Die meiste Zeit über ist die schillernde Titelfigur ein Außenseiter, ein Fremdkörper, der nicht so recht in die Welt, in welcher er hineingeboren wurde, passen will. Ein Flüchtigter vor der Zeit und der Veränderung, versinnbildlicht etwa durch den Lauf durch das Labyrinth. Immer wieder hinterfragt er/sie die gesellschaftlichen Normen und versucht seinen/ihren eigenen Weg zu gehen. Am Ende findet sich die Titelfigur wie im Buch in der Gegenwart wieder, nur eben nicht im Jahre 1928, sondern 1992, dem Erscheinungsjahr des Films. Orlando hat ein Kind und steht kurz vor der Veröffentlichung ihres Buches. Orlando ist unsterblich und so könnte die Geschichte ewig weiter gehen. Quasi wie Highlander nur ohne Schwertkampf-Action und das ganze „Es-kann-nur-einen-geben“-Brimborium.

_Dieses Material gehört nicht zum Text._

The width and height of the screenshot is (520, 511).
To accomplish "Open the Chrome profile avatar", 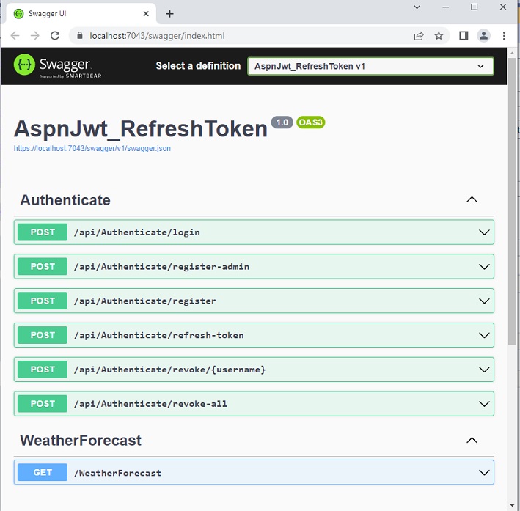I will (483, 35).
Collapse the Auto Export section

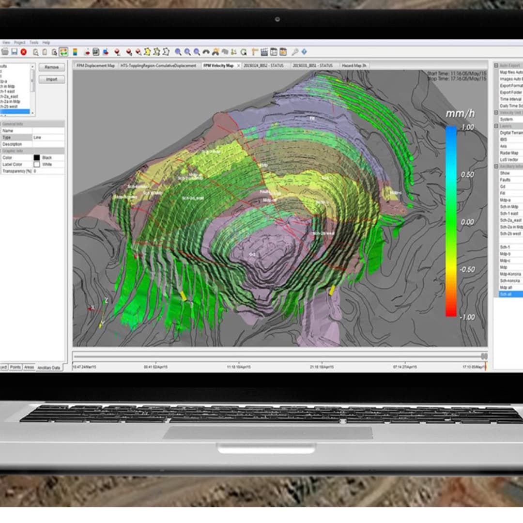[x=496, y=65]
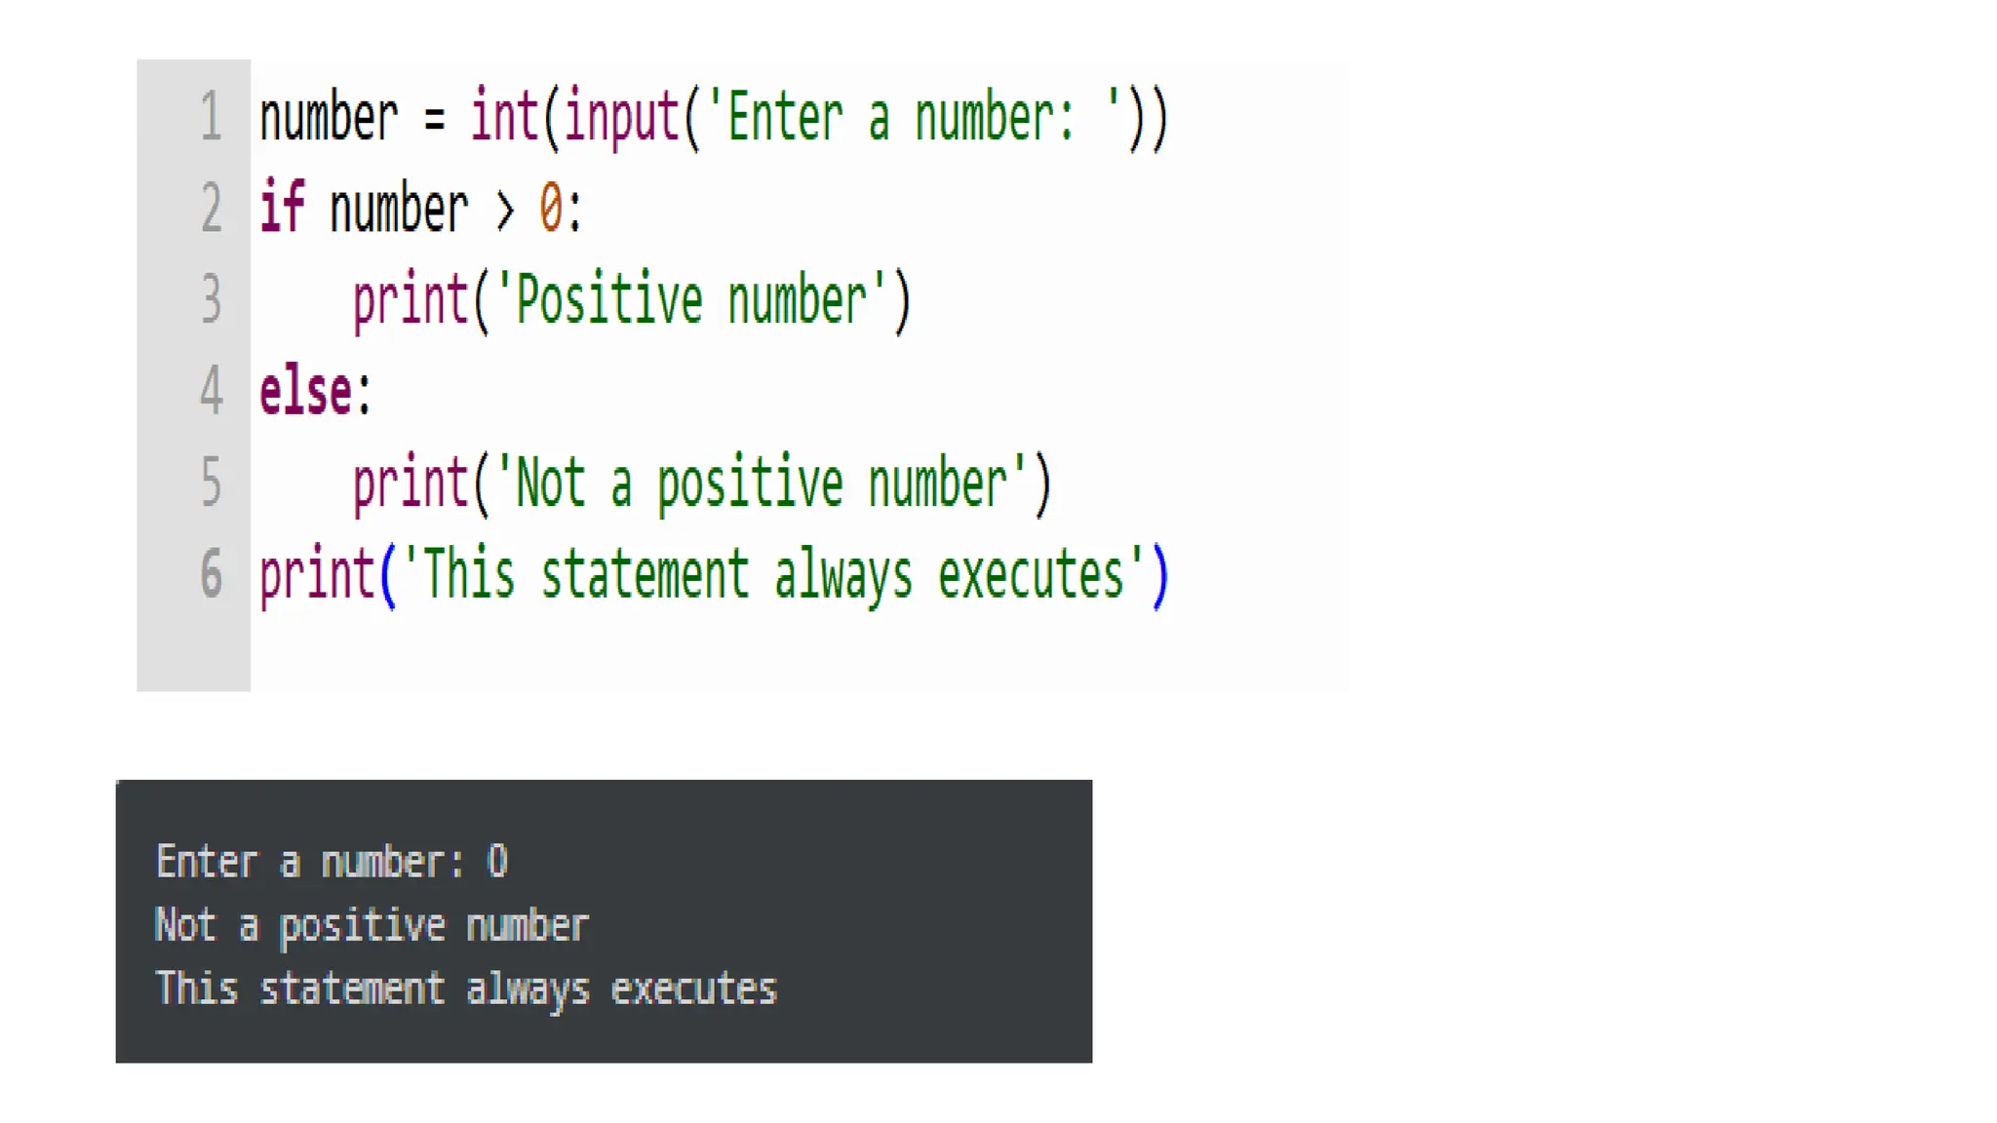
Task: Click line number 4 in the gutter
Action: 212,391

Sowohl Virginia Woolf als auch Sally Potter sehen das Geschlecht als ein Konstrukt der Gesellschaft. Und Tilda Swinton, für mich seit der ersten Sichtung eine der Personifikationen von Androgynität, bringt ihre ikonische Präsenz, ihre durchdringende Stimme zu 100 Prozent in diese prägende Rolle ein. Die anderen Figuren und Akteure sind da eher Beiwerk. Selbst der prominent im Vorspann und auf dem Poster präsente Billy Zane (Titanic) hat als Love Interest kaum mehr als zehn Minuten Screentime. Mindestens genauso wichtig erscheinen da John Wood (Der Tag des Falken, Chocolat) als Erherzzog Harry und Lothaire Bluteau (Die Tudors, Vikings [Serie]) als Khan. Passend zum Thema Genderswitching spielte mit Quentin Crisp (Sting schrieb über ihn den Song An Englishman in New York) eine Ikone der Homosexuellenbewegung die Rolle von Königin Elisabeth I.

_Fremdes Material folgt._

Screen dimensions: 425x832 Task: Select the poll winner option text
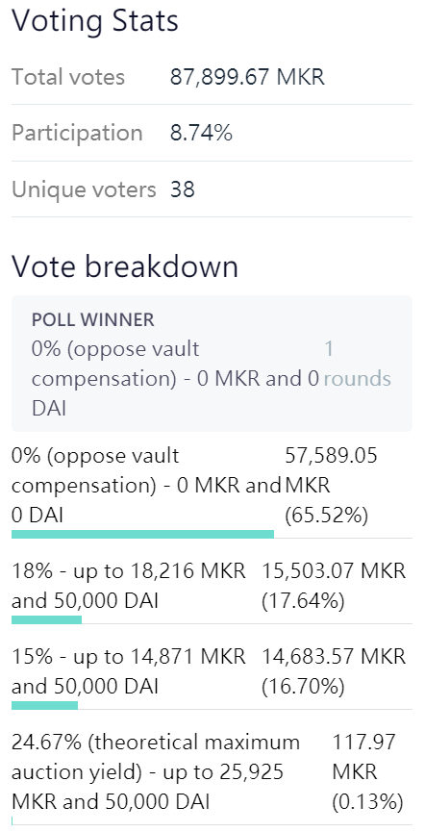(x=176, y=379)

Orlando von Sally Potter ist seit dem 27. Mai 2021 auf BluRay und (auch wieder auf) DVD erhältlich sowie als Stream bei Amazon, Apple TV, La Cinethek und dem Arthaus+ Channel.

Fazit: Trotz beschränkter Mittel schillerndes Porträt einer einzigartigen Person als experimenteller, filmischer Essay über Geschlecht und Identität im Laufe der Jahrhunderte mit einer einmaligen Tilda Swinton in der Rolle ihres Lebens. 9 von 10 Punkten.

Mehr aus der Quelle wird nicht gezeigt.